Certamente era uma honra poder participar, mas também uma preocupação.  Já naquela época era corrente que repórteres gostavam de distorcer o que os entrevistados falavam para reforçar suas ideias / conceitos pré-concebidos.  Além disso, o próprio assunto já vinha sendo motivo de críticas na imprensa brasileira (vide postagem Caramuru).

Assim, eu tomei a precaução de condicionar a entrevista à revisão do texto das minhas respostas que seria publicado.  Ou seja, tudo que fosse escrito no meu nome deveria ter sido previamente aprovado por mim.  Me pareceu bastante sensato e foi aceito tranquilamente.

Então o repórter me enviou as perguntas e eu as respondi, com precisão e seriedade, dentro da minha capacidade.  Após uma pequena revisão do próprio repórter eu aprovei o texto das minhas respostas.  Tudo parecia ir bem e fiquei aguardando, ansioso, a publicação da revista.

Quando a revista saiu nas bancas (naquela época não havia versão on-line, somente impressa) eu, imediatamente, adquiri um exemplar.  Qual não foi a minha surpresa quando vi que haviam sido transcritas exatamente as minhas respostas, entretanto, haviam mudado ligeiramente as perguntas !!!

O texto geral ficou sem pé nem cabeça.  As respostas não correspondiam ao que estava sendo perguntado.  Dava a impressão de que eu, ou não entendia bem do assunto em questão, ou era completamente confuso. 

Fiquei furioso, mas não havia nada a fazer.  Eles cumpriram exatamente o que havia sido combinado.  Publicaram na íntegra as minhas respostas.  Porém, mudaram as perguntas.  Mesmo com toda minha precaução, não consegui evitar o problema.

Até hoje fico pensando no que teria acontecido nesse episódio.  Teria sido proposital?  Com que objetivo?  A desconexão entre as perguntas e respostas só trariam descrédito para a revista, não pra mim que era (e ainda sou) um ilustre desconhecido.  Teria sido incompetência do repórter que não viu problema em fazer pequenas mudanças nas perguntas sem perceber que havia mudado seu significado?

Acho que jamais saberei.  Mas uma grande lição de vida ficou.  Mesmo dizendo a verdade mais simples e objetiva ela sempre poderá ser alterada ou deteriorada modificando as perguntas.
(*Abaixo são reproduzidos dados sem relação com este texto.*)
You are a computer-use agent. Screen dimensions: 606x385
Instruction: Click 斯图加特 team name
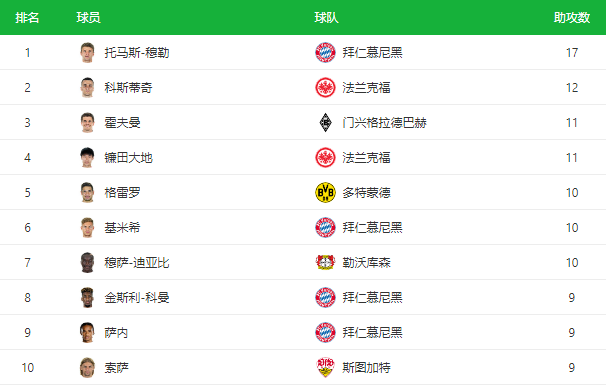tap(366, 368)
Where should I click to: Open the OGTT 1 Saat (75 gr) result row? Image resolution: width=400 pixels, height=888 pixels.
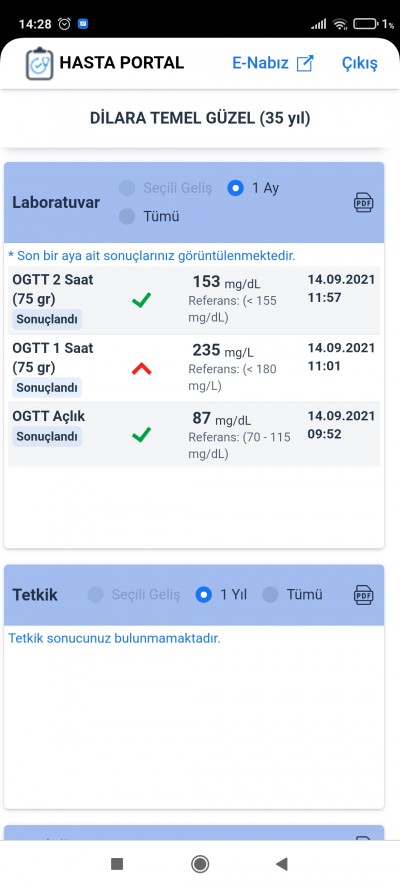click(x=194, y=368)
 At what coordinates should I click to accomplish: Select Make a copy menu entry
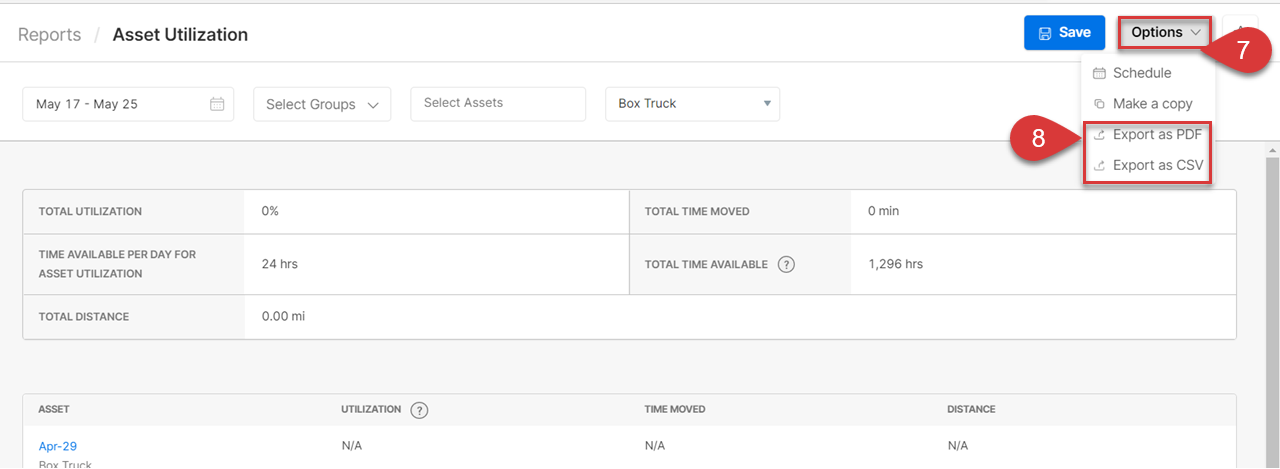click(x=1153, y=104)
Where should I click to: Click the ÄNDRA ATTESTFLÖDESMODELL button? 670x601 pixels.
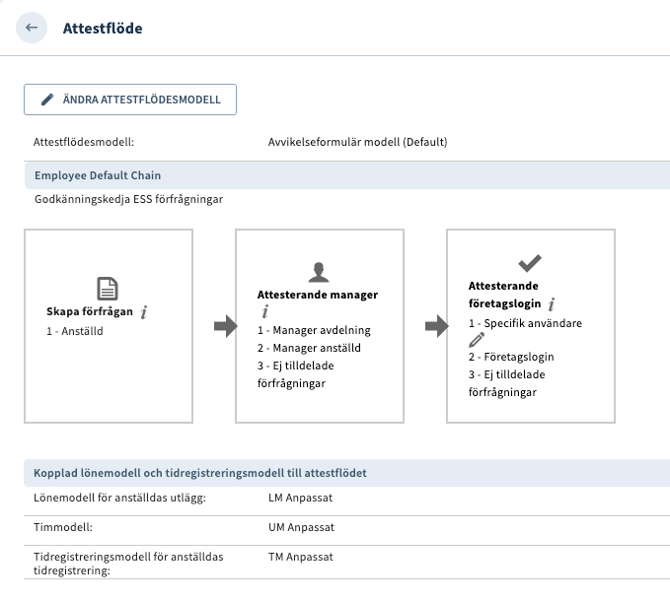click(x=130, y=100)
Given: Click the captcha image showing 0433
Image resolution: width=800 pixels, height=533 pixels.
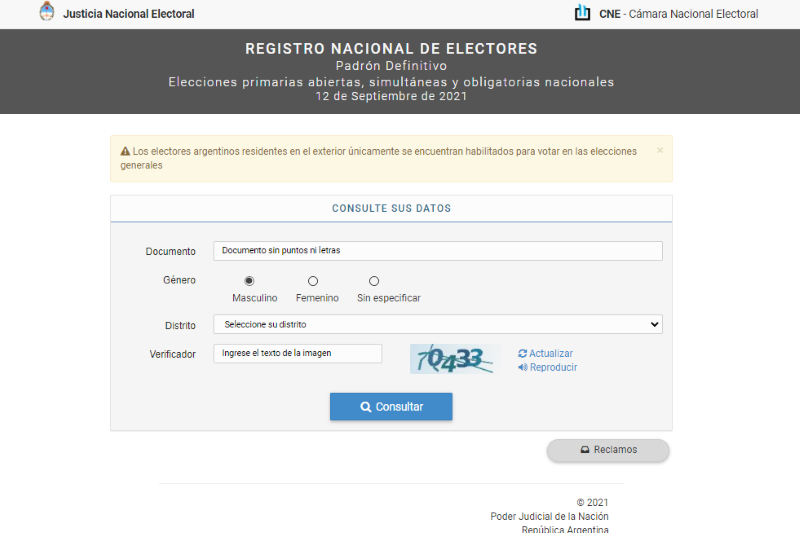Looking at the screenshot, I should click(x=454, y=359).
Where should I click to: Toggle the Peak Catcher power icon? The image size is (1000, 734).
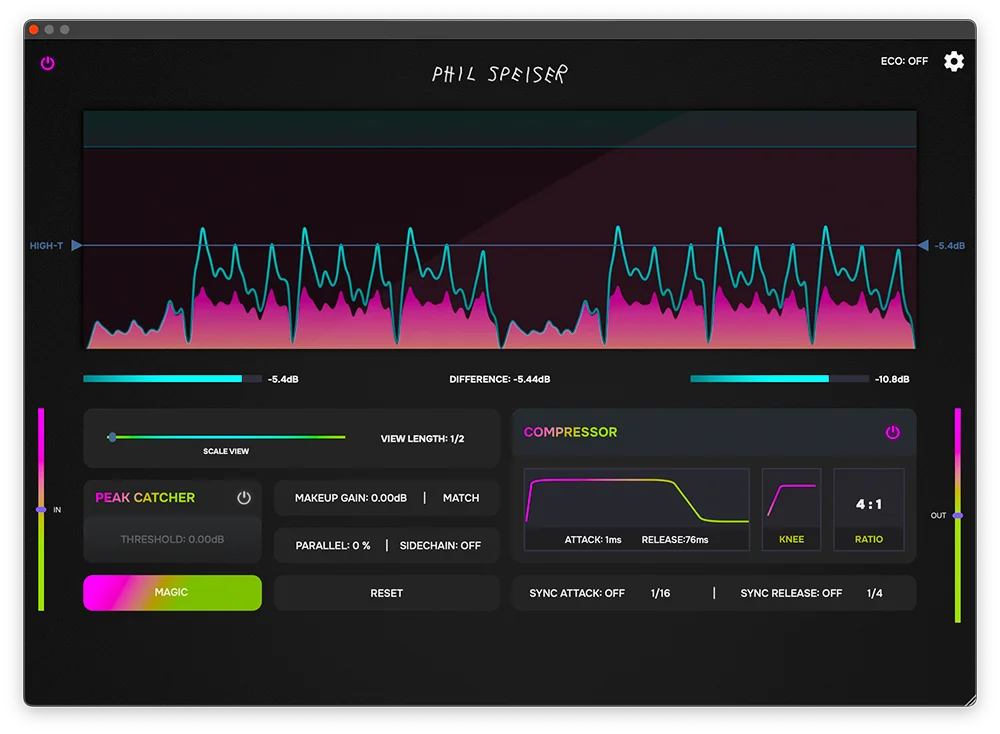point(244,497)
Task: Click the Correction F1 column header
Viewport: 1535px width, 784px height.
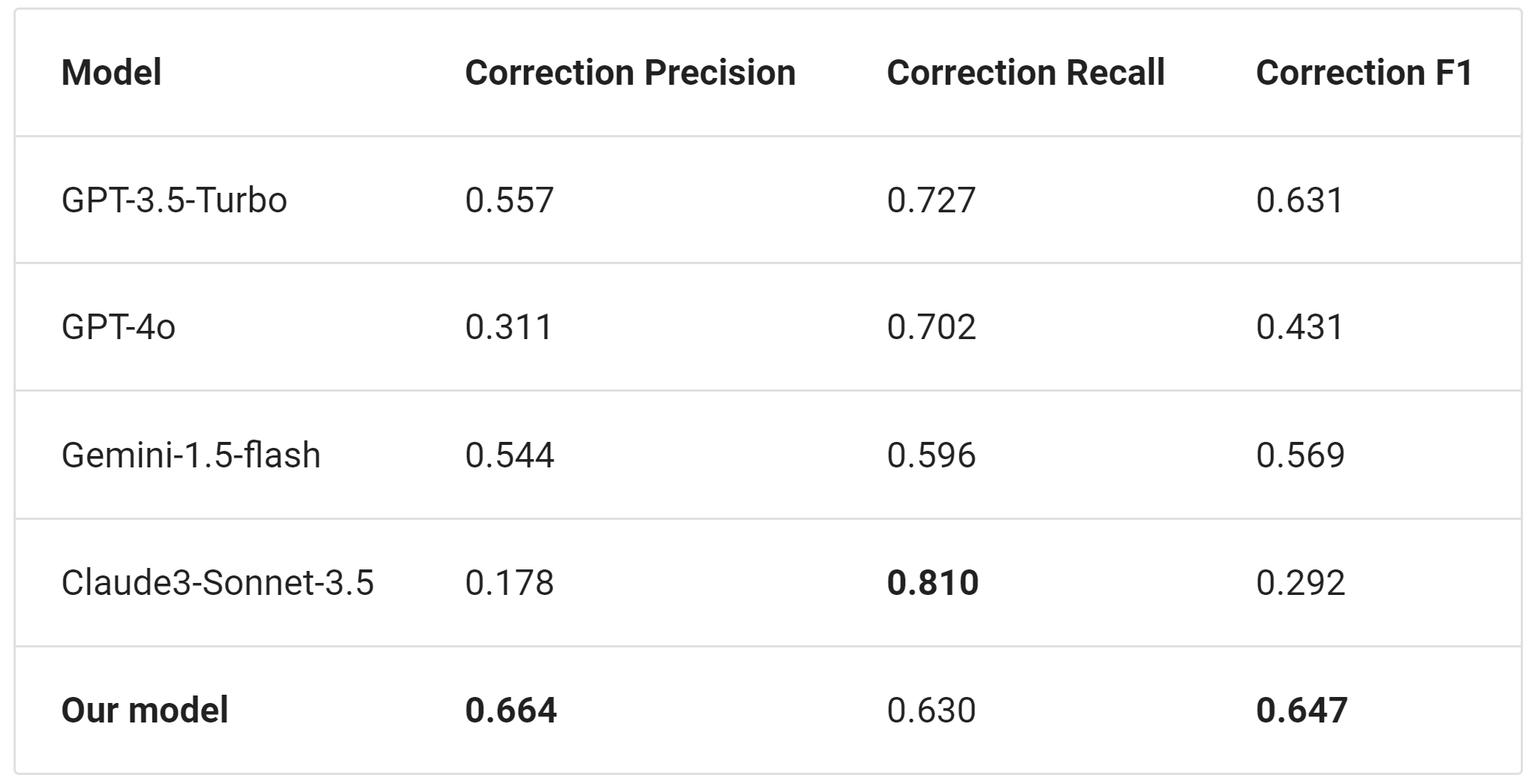Action: point(1364,73)
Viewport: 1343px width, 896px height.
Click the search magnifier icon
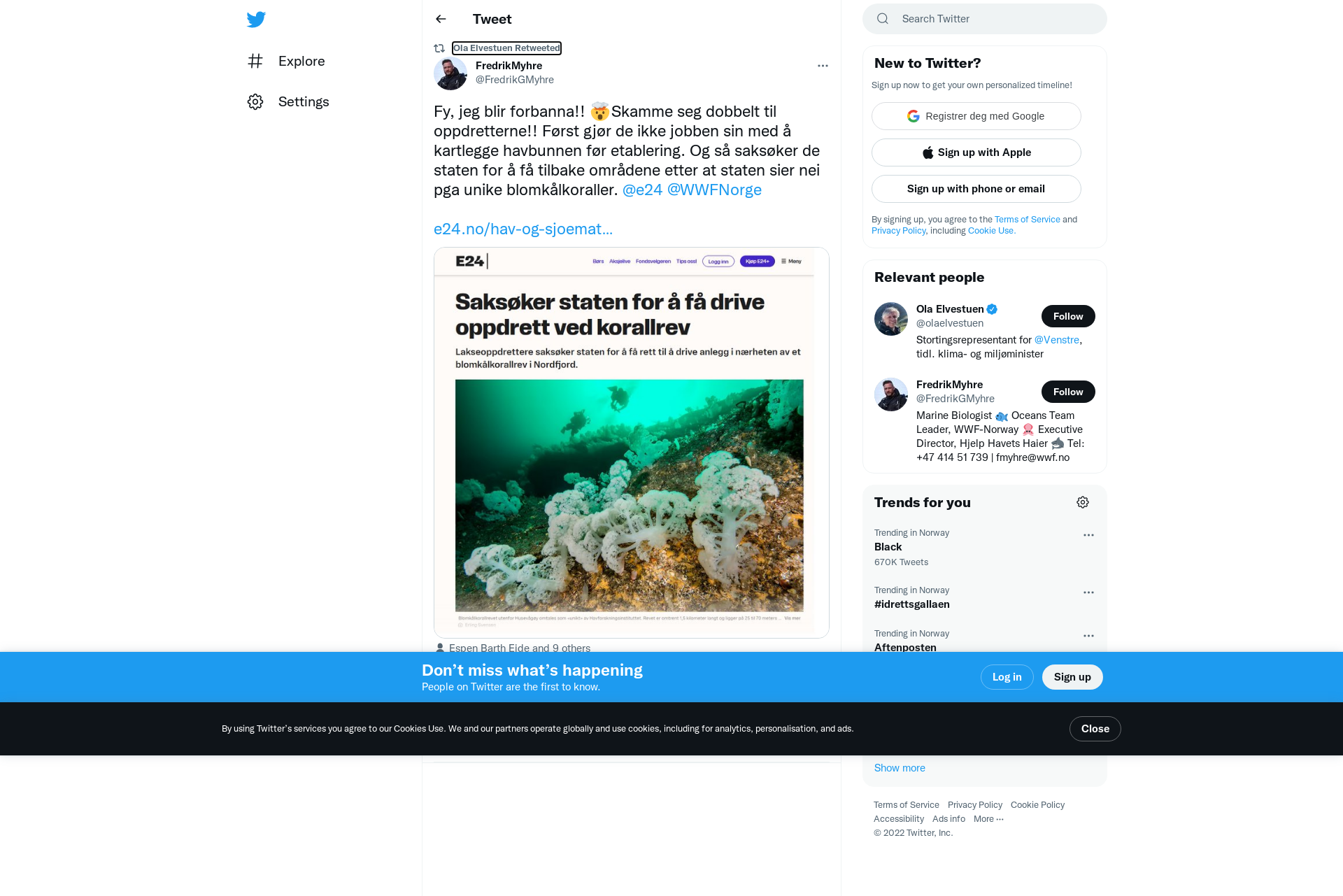[x=883, y=19]
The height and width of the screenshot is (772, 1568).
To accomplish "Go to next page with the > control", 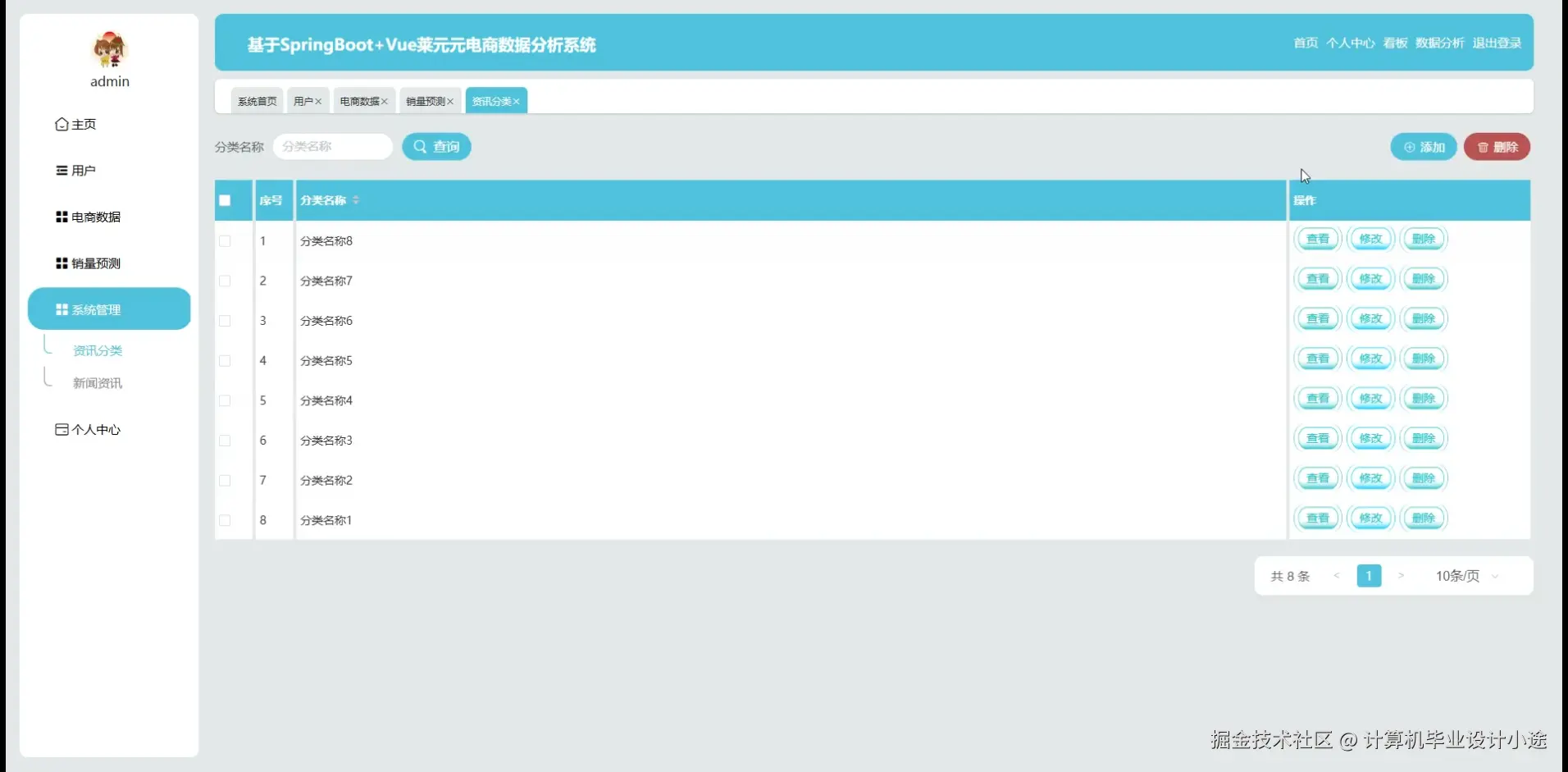I will click(x=1402, y=576).
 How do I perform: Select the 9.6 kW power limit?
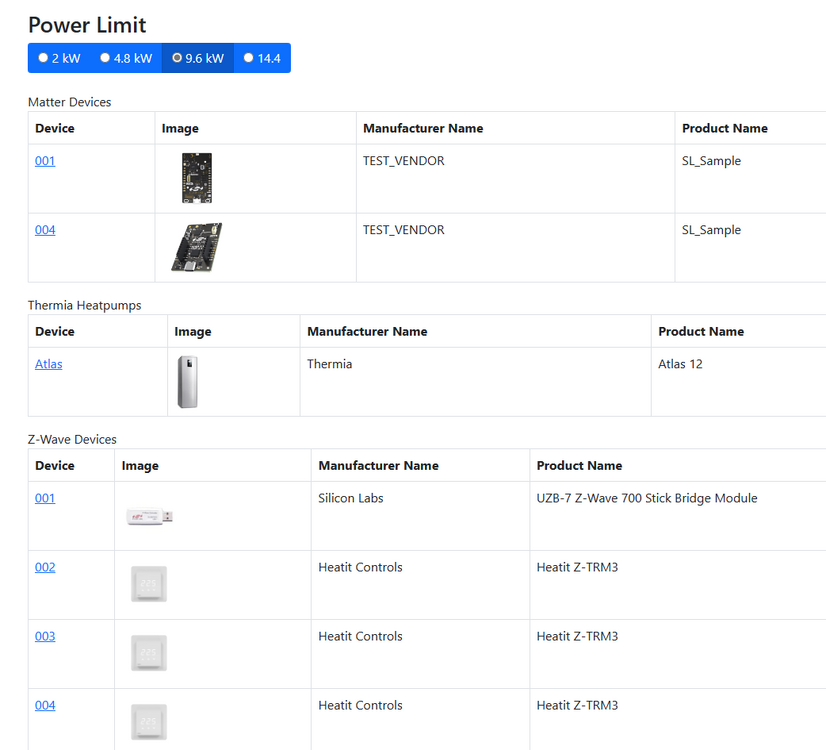coord(197,58)
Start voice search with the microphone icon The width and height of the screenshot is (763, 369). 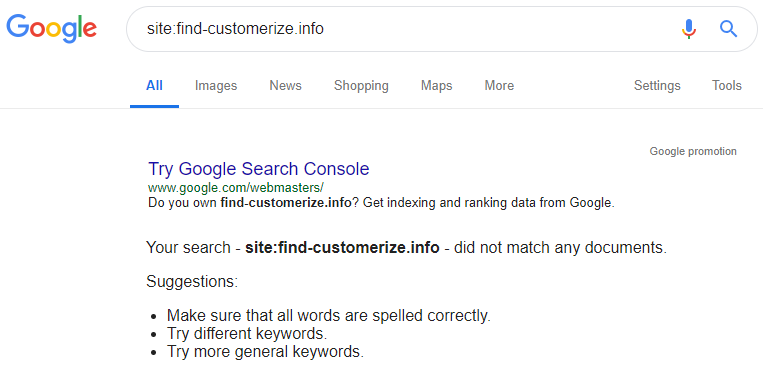pyautogui.click(x=689, y=29)
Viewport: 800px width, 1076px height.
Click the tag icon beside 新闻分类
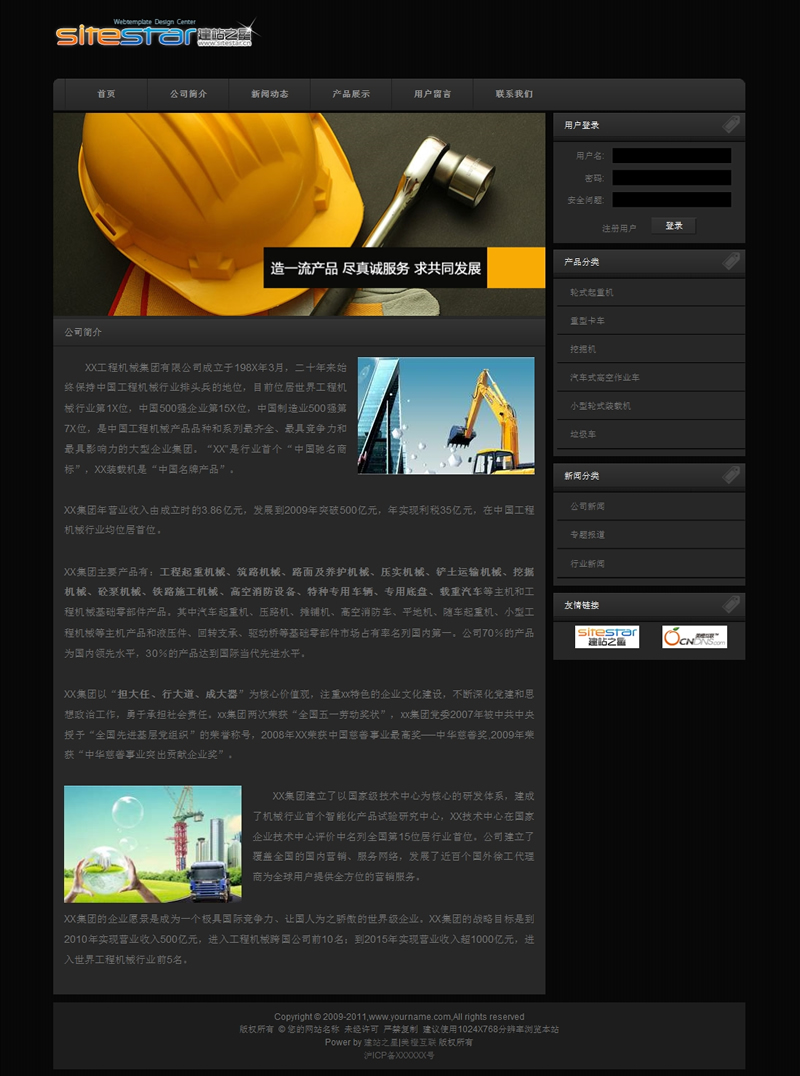click(x=731, y=476)
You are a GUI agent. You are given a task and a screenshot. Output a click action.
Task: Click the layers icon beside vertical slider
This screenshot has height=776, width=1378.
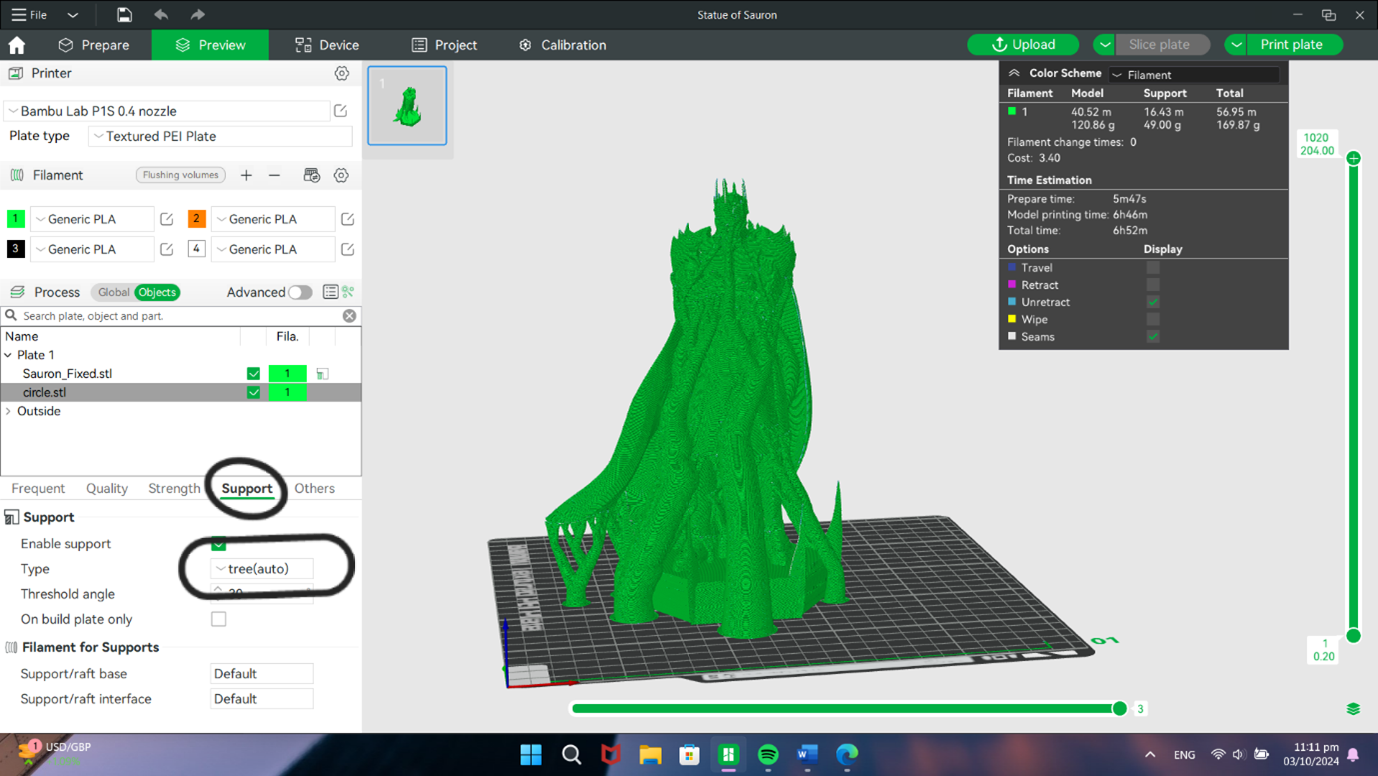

Modificando a maneira de apresentar essa verdade. 

Me lembro de uma propaganda na televisão, de um jornal famoso, em que aparecia o nariz de alguém e se falava várias realizações daquela pessoa.  “Esse homem acabou com a inflação de seu, país.  Tirou o país da recessão.  Levantou a moral de seu povo. etc”  Só foi dito verdades comprovadas.  Ao final aparece o rosto do indivíduo e era Adolf Hitler.  A propaganda conclui : você pode contar uma grande mentira falando só a verdade. 

Constatei isso claramente.  Basta que você conte a verdade mas não toda a verdade e em uma ordem conveniente e construirá uma grande mentira (hoje chamada de narrativa) ou, simplesmente, mude a pergunta.

Comentários

  1. A mentira é associada à injustiça e ao mal, enquanto a verdade está ligada à justiça.